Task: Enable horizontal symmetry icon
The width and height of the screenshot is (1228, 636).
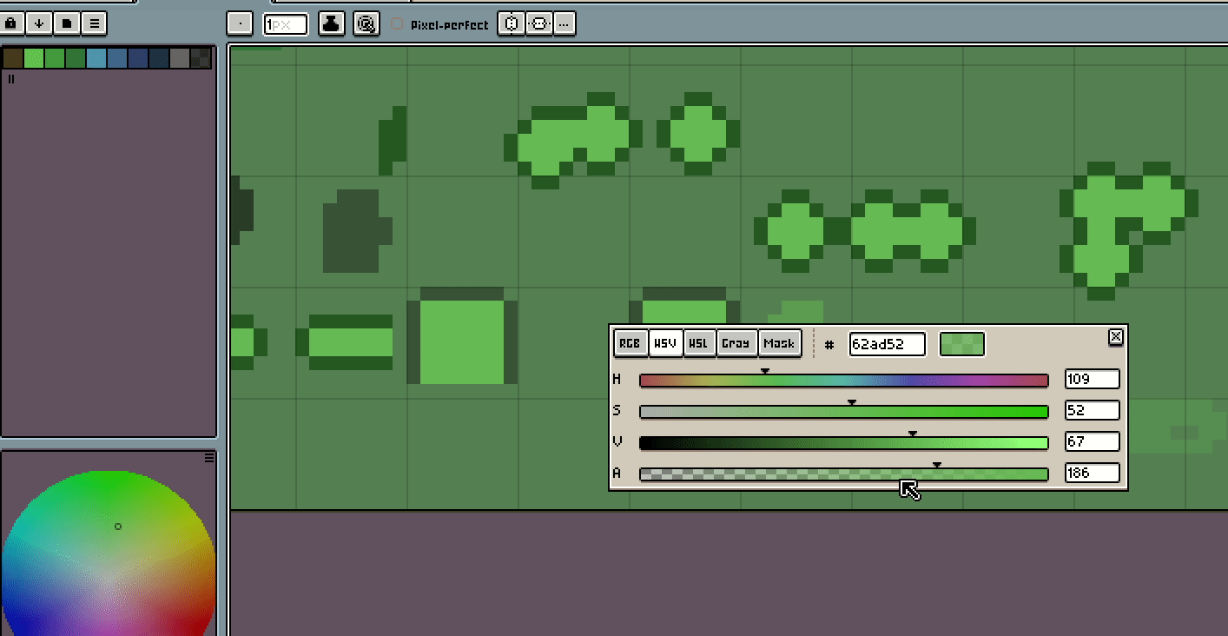Action: coord(511,23)
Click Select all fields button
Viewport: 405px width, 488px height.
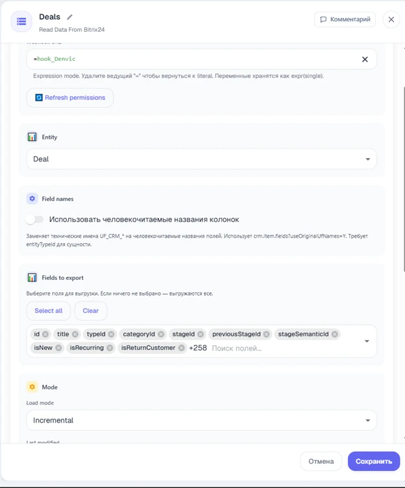point(48,311)
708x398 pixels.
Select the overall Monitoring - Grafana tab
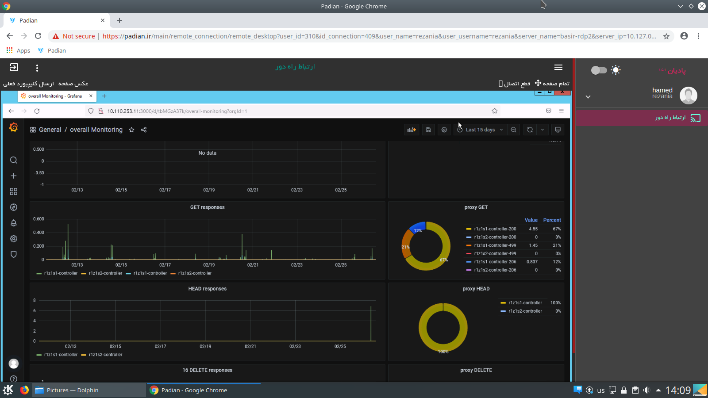coord(55,96)
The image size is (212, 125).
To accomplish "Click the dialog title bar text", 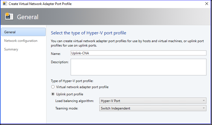I will (40, 4).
◇ ◇ ◇
List each line in the material above that contains the string "Select".

## Exercise answer
Click Select all fields button
Select the overall Monitoring - Grafana tab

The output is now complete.